Sobre os HCTPs vou falar do que conheço, no Espírito Santo, temos uma estrutura muito bem montada e principalmente um tratamento muito bom para com os pacientes, tratamento humanitário visando a melhora de cada um de acordo com suas condições. Tratamento médico 24 horas, dentista, psicólogo e psiquiatra, os pacientes não ficam presos em celas, possuem quartos e podem circular dentro da unidade. Meu questionamento é, se a questão era a humanização e o tratamento mais adequado as pessoas com transtornos mentais, por que não só melhoramos as estruturas que temos?

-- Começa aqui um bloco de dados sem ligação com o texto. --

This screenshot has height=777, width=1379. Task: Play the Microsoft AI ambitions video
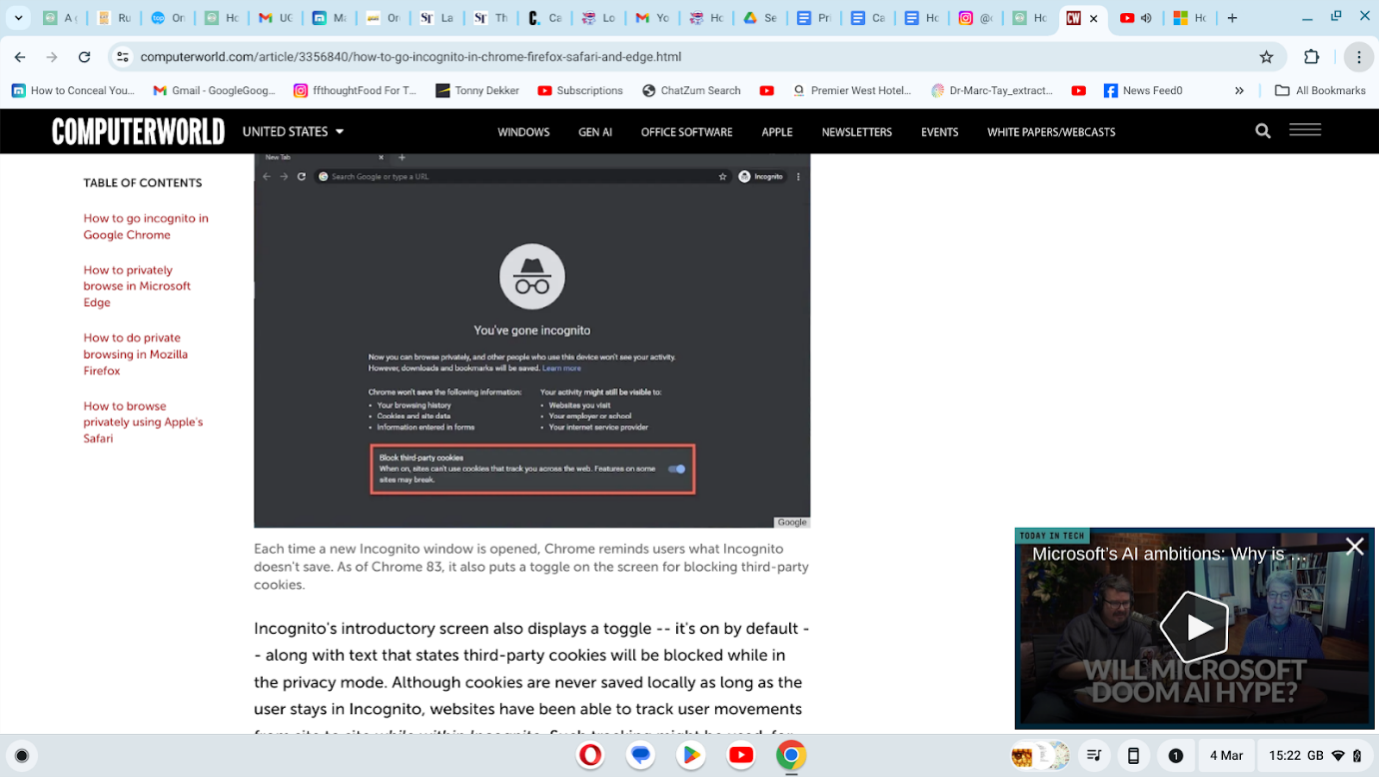[1195, 627]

Sim, existem grades, o que é questão de segurança aos próprios pacientes, mas se temos a estrutura toda bem montada, por que não adaptar? Aí vamos voltar e começar tudo novamente e com muitas brechas para que não dê muito certo.

Eu compreendo muito bem a ideia da resolução e acho louvável, mas como eu havia dito, no campo das ideias ela é linda, mas na realidade do dia a dia fica muito mais complicado esse mundo perfeito acontecer.

“Devemos tratar igualmente os iguais e desigualmente os desiguais, na medida de sua desigualdade.” (Aristóteles).

Este texto não traduz, necessariamente, a opinião de A Gazeta.